Am Ende kaufen die Menschen dann den Merchtisch leer und hinterlassen die GrooveStation überraschend sauber. Irgendwie hat diese wunderbare Masse es geschafft, dass nur eine Flasche zerschellt ist und sonst nur eine Mischung aus Schweiß, Hautschuppen und generell anfallender Dreck aufgewischt werden muss.
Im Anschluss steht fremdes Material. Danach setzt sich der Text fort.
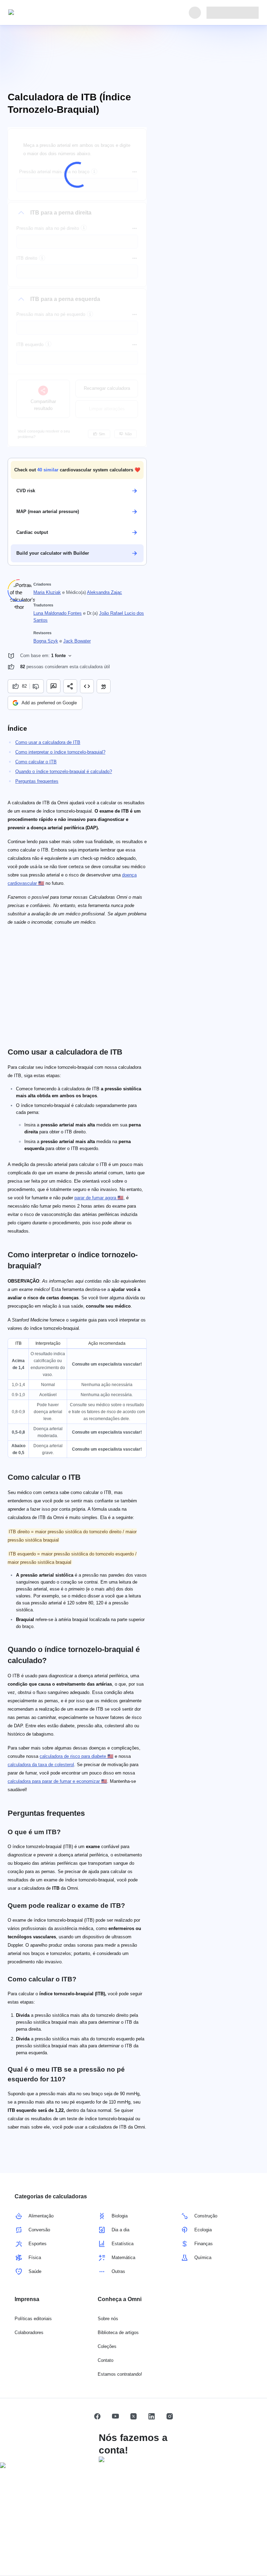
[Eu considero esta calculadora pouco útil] (37, 686)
Was soll man also sagen? Das war insane ey! Die einheitlich wabernde Masse, das durchgehend nette und zuvorkommende Publikum, die legendäre und furchtbar liebe Vorband und die fantastisch sympathischen Team Scheiße. Dieses Konzert geht in die Geschichte ein, nicht nur der GrooveStation, sondern der sächsischen Kultur allgemein.
Team Scheiße werden so kleine Venues in Zukunft leider nicht mehr so hochfrequentiert spielen können, sondern kontinuierlich springen. Das Wachstum dieser Band sucht momentan seinesgleichen und irgendwann müsste man dann vier bis fünf Nächte in einer Location spielen, um genug Leute zufriedenzustellen. Jedoch hat dieses Konzert gezeigt, wie wichtig solche Bands in und für solche Clubs sind. Denn in Zeiten von Konzertabsagen wegen zu wenig verkaufter Tickets und der generellen Unsicherheit über die Zukunft der jungen Kulturszene ist so ein Konzert ein Lichtblick und Hoffnungsschimmer, an welchem man sich etwas festhalten kann. Alles in allem ein Abend, welchen man so gern mal wieder machen kann!